Historic Phoenix Bakery in Los Angeles famous for its mooncake

China 24

Historic Phoenix Bakery in Los Angeles famous for its mooncake

Mid-Autumn Festival is coming up and that means there will be a rush to buy mooncakes to celebrate the holiday.

One bakery in Los Angeles has been making mooncakes as well as other delicacies for eight decades, but as CGTN’s May Lee reports, there’s much more to the bakery’s history than just its sweet offerings.

It’s mid-autumn festival season, which means this modest bakery in LA’s Chinatown is pounding out mooncakes by the hundreds all by hand.

Phoenix Bakery is a historic landmark that’s celebrating it’s 80th anniversary. Chinese immigrant Fung Chow Chan started the business in 1938.

Chan’s daughter, Kathy Chan Ceppi is Chairman and CEO of Phoenix Bakery. She recalls, “Rumor has it he started out sweeping back rooms and studied and my mother said people always celebrate with sweets and we sort of miss the sweets we had in China so how about we try a bakery and that’s sort of how it grew.”
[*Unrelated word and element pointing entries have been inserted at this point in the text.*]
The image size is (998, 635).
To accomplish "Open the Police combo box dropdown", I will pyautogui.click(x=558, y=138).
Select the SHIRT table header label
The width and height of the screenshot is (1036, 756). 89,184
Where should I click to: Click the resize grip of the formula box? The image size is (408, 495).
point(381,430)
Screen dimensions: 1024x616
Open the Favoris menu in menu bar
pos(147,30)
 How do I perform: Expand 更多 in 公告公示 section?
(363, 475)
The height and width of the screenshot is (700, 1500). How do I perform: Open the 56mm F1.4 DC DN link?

And grew it did, but Phoenix Bakery has always been a family run business. Ceppi, along with her brothers and cousins, grew up in the bakery and some are still part of the business.

“For as long as I can remember I was here and as soon as you could do something useful you were put to work” says Ceppi. “It was a family business.”

The bakery is best known for it’s legendary strawberry cake, a simple yellow sponge cake with layers of fresh strawberries and whipped cream. This is a cake that has stood the test of time.

Youlen Chan, head of production at the bakery, spent a year figuring out exactly how to make the cake like his father did. The secret was doing more by hand and less with heavy machinery.

But there’s much more to Phoenix Bakery and it’s founder than just cakes and cookies. Despite having a successful business, Fung Chow Chan couldn’t get bank loans because of discriminatory laws, so in 1962 he opened Cathay Bank, the first Chinese American owned bank in Southern California.

Ten years later, Chan started East West Bank, which provided mortgages to Chinese home buyers. Both financial institutions now have global operations with 2018 assets totaling 36 billion dollars for East West and 16 billion for Cathay.

Without a doubt, both banks helped change lives at a time when Chinese immigrants didn’t have many options.

“They gave economic opportunity, it gave them the ability to buy a house and become mainstream”, says Kelly Chan, VP of Finance.

But the Chan family never let go of Phoenix Bakery, a symbol of hard work, sacrifice and community and it’s all because of one man with a vision.

“He was a maverick, he was a visionary”, says Ceppi. “He could be difficult because he was a visionary, but he had good ideas and made a lot of them happen.”

And to think it all started with a cake.